Elections over, Obama turns to racial divide
By Paul Bedard | February 2, 2015 | 9:16 am



Eager to talk black-white politics after the Ferguson, Mo., riots, and openly discussing slavery and his skin color in India last week, President Obama is finally tackling the issue of race that he artfully dodged in his first term.

And now we know why. While he was thrust into the issue at times in his first administration, such as at the infamous “Beer summit,” Obama treaded lightly because he didn’t want to scare off white voters or energize the Tea Party during his reelection.

“They did not want to amplify race because they knew that they were going to rile up certain segments of society, particularly the Tea Party and people who don’t care for him much or for the issue much,” said April Ryan, White House correspondent for American Urban Radio Networks. “They had to be very strategic in their approach to it.”

Now, he seems to mention it everywhere, not just in India, but even at Defense Secretary Chuck Hagel’s retirement ceremony. After recalling Hagel bringing his black former Vietnam War platoon commander to the Oval Office, Obama said, “It wasn't lost on any of us for how far this nation's come.”

Previewing her upcoming book, “The Presidency in Black and White,” Ryan said that “in the first term, he was a president who happened to be black. Now he’s the African-American president who is African-American. He’s very comfortable in his skin. He knows who he is.”

Ryan has covered the last three presidents and gives Bill Clinton a grade equal to Obama, B-plus, on black issues. That might shock some of her readers who think Obama should get an “A” just for being the first black president.

“To some in the black community, it is God, Jesus, then Obama,” she said. But Ryan said the realities of being president to all Americans rules out a total focus on African-American issues.


She gets it, though, as do the few other African-Americans who have covered the White House with the mostly white press corps, even Obama critics. For example, she didn’t take a stand on Obama’s 2008 fight with Republican Sen. John McCain, but became emotional when Obama won.

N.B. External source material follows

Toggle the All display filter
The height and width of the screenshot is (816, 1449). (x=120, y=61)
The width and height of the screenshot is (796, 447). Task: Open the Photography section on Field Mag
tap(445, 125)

“That was a moment,” she said, “when Obama was named president by [CNN’s] Wolf Blitzer” during election night coverage.

Hers is an important book because it looks at the last last three presidents, their achievements on civil rights and black-white issues and the impact they have made in improving race relations. And it is an easy read in part because it is full of the insider-type of stories that White House correspondents with access collect.



Now, as the president enters his final two years, the longest-serving current African-American White House reporter is already looking to the end of his historic term and is trying “to engage” more in the moment of having the first black president in the White House.

“I have got to now take in the moment because when he’s gone, he’s gone,” said Ryan. “I will probably cry when he leaves, not because I like him or anything, and that’s not even the case. I’m a reporter,” she added.

“But as an African-American who never expected an African-American president, I have got to start really engaging in these moments ... and I want to catch each moment now because this is history. Every president is history, but this one is a little more special because of my heritage, and it’s not saying that I am into him, no, I want to be more so present than I have been for these moments, these last moments.”